Despite the increasing preference among payers and hospital partners to discharge residents to home health agencies, brick-and-mortar skilled nursing facilities are superior at reducing hospital readmissions — with one key caveat.
After controlling for a variety of factors, residents sent from a hospital to the care of a home health agency had a 5.6-percentage-point higher readmission rate than those who ended up at SNFs, a team led by University of Pennsylvania professor of medicine Rachel Werner found.
At the same time, Werner and the team uncovered no significant differences in 30-day mortality rates or improved functional status outcomes between the two sites of care, but the lowered readmissions came at a price: Sending a hospital resident to a home health agency reduced the average Medicare spend on post-acute care by $5,384, and cut the overall 60-day episodic cost by $4,514, according to a study published this week in the journal JAMA Internal Medicine.
The results, based on more than 17 million hospital discharges between 2010 and 2016, highlight the overall complexity of attempting to lower Medicare costs. In general, skilled nursing operators have seen an increased emphasis on reducing readmissions under payment models both new and old, from Medicare Advantage to accountable care organizations (ACOs) to the new SNF Value-Based Purchasing (VPB) program — which institutes a mandatory 2% cut on Medicare reimbursements that providers can win back in part by lowering hospital readmissions.
Because hospital stays typically account for the most expensive part of any single Medicare episode, these initiatives are supposed to result in lower overall spending. But Werner’s results show that the through line isn’t so clean.

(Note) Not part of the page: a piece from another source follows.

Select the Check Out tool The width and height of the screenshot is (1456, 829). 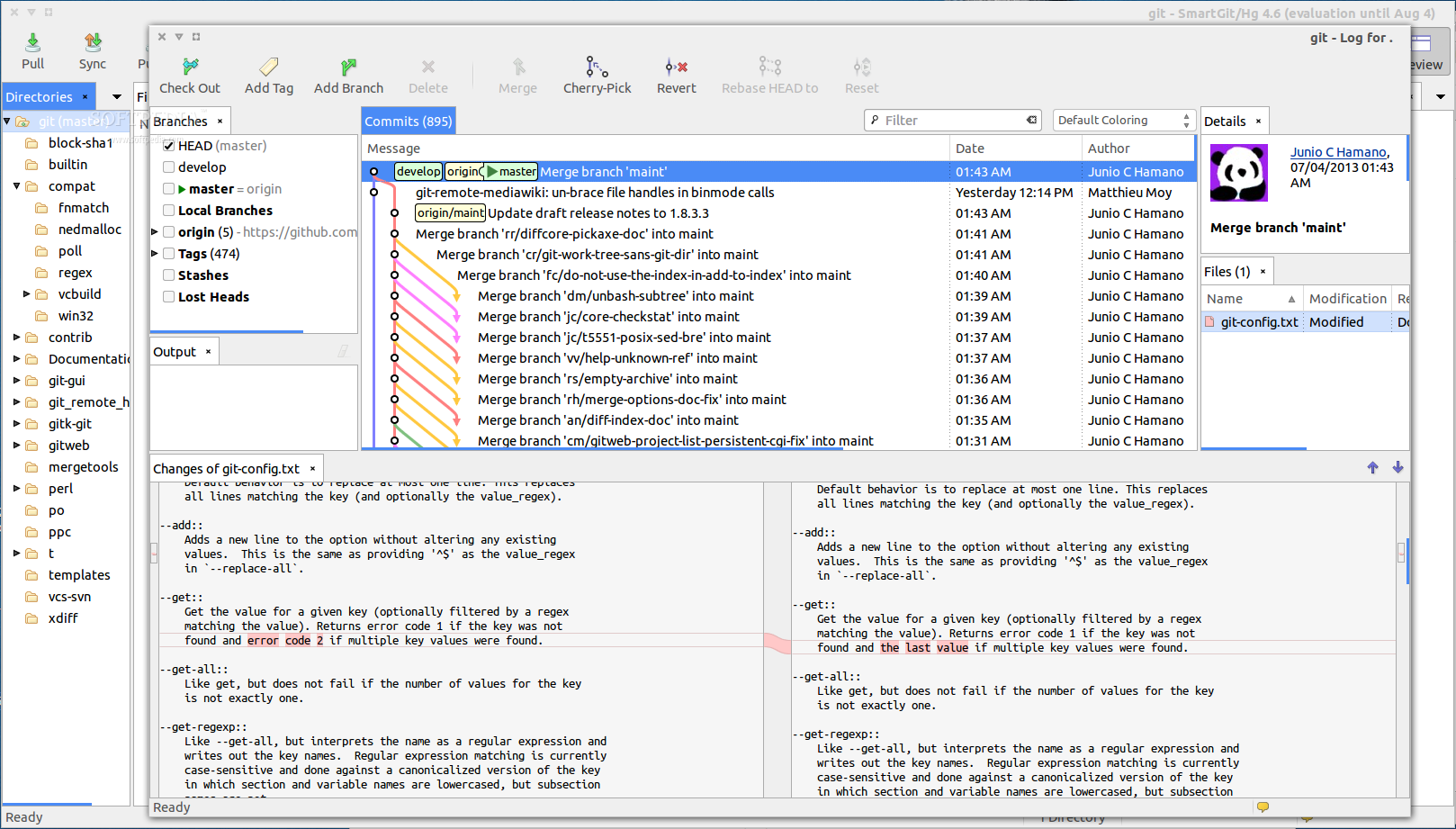(x=189, y=74)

“These incentives may push hospitals to favor the use of high-acuity settings such as SNFs, and our results suggest that this strategy may be effective at reducing readmissions,” Werner and the group wrote. “At the same time, alternative payment models such as accountable care organizations and bundled payments hold providers accountable for costs of care across settings and clinicians, an incentive that may push patients toward lower-cost care.”
The researchers noted that SNFs’ readmissions supremacy could simply stem from the fact that unlike in the home setting, residents receive round-the-clock monitoring and care, with a wider array of medical equipment.
“SNFs are better at reducing hospitalizations, but I would hypothesize it’s because of their existing infrastructure,” Werner told SNN.
The research team — which received support from the Agency for Healthcare Research and Quality (AHRQ) and the National Institute on Aging — also noted that the final results apply only to so-called “marginal patients”; that is, residents who have equal access to home health agencies and SNFs and were thus not sent to one or the other out of necessity. Still, they assert that these either-or cases are the most susceptible to potential substitutions by hospitals, and that their conditions are generally similar to those in the overall population.
Werner also brought up another consideration: Most older people would rather to receive care in the comfort of their homes, regardless of the macro-level pros and cons.
“Patients often prefer a home-based setting rather than an institutional setting such as SNFs, so trying to balance the benefits, such as reduced readmissions, with patient preferences is a challenge,” she said. “I think the solution to that is to find better ways to balance the financial incentives to reward outcomes and quality of care in addition to reducing cost.”
Bailey Bryant contributed reporting to this story.